*Source records*.
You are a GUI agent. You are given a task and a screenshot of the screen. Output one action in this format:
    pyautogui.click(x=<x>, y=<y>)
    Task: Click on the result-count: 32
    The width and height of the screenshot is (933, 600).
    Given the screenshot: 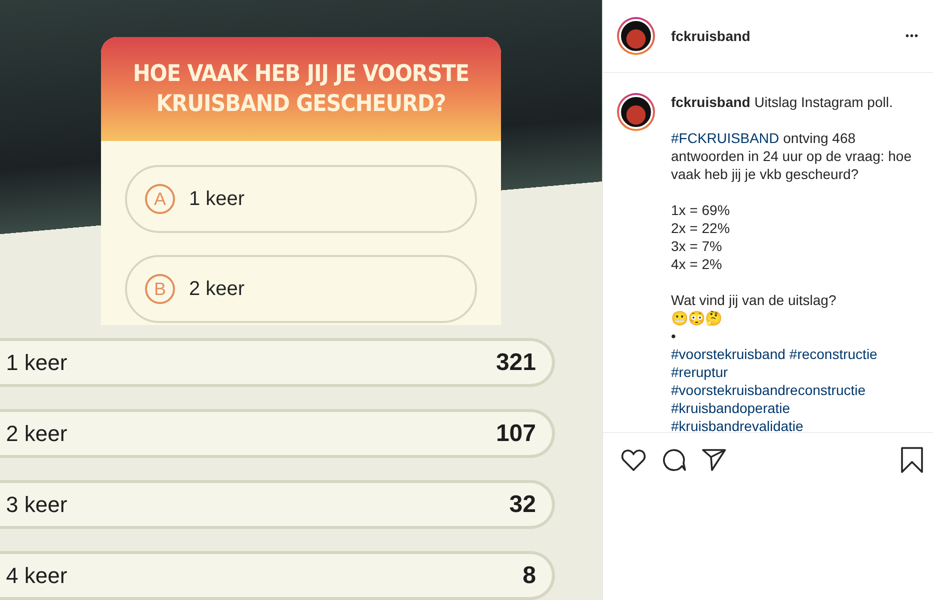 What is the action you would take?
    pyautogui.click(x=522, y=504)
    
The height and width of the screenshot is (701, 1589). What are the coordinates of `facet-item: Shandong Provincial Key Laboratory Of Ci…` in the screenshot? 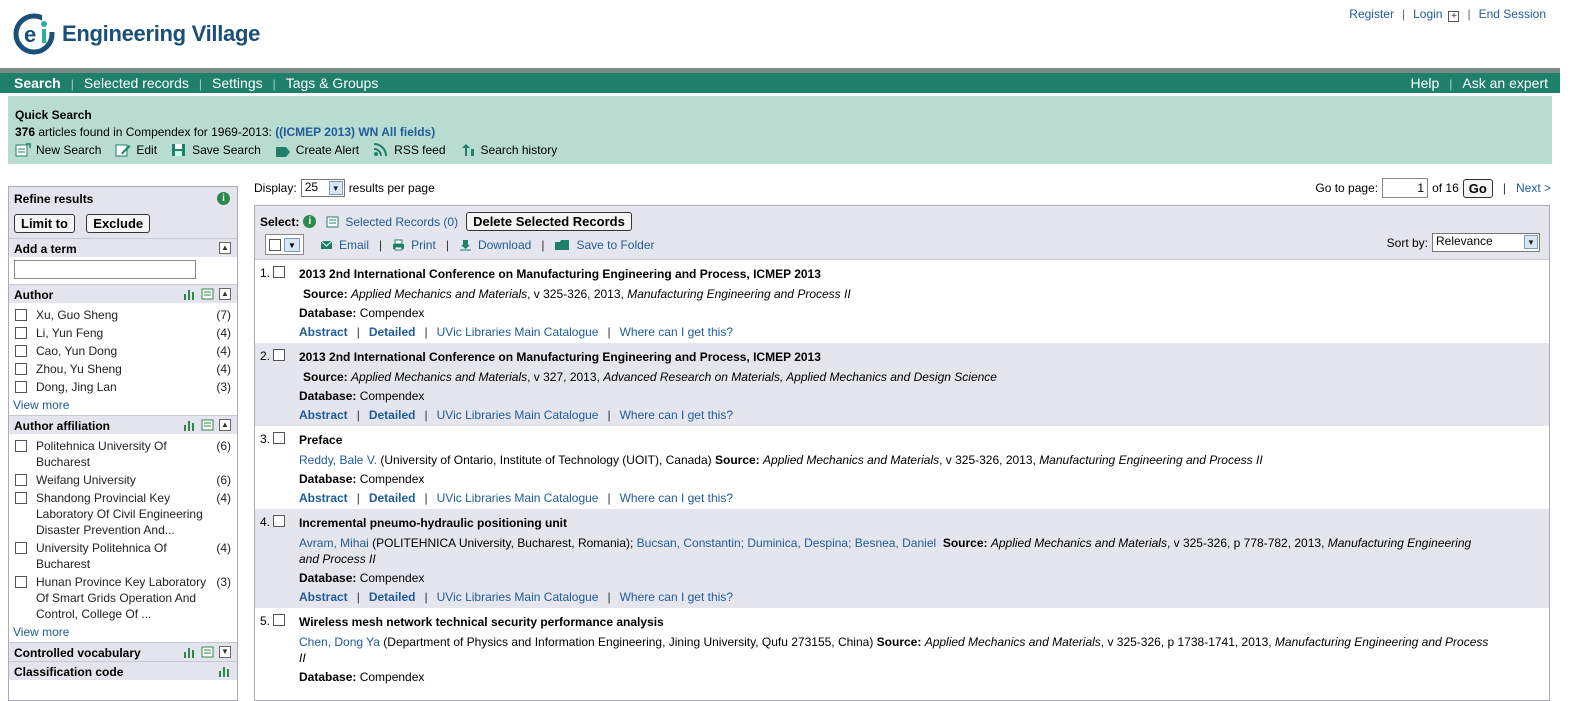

*Written task*.
Arrange the listing as a Markdown table with the columns Row and Line, one numbered row per line and blank lines left out, beginning at the first line of the listing and stopping after the line that contains "The width and".

*Exercise output*.
| Row | Line |
|---|---|
| 1 | You are a GUI agent. You are given a task and a screenshot of the screen. Output one action in this format: |
| 2 |     pyautogui.click(x=<x>, y=<y>) |
| 3 |     Task: Click on the result-count: 32 |
| 4 |     The width and height of the screenshot is (933, 600). |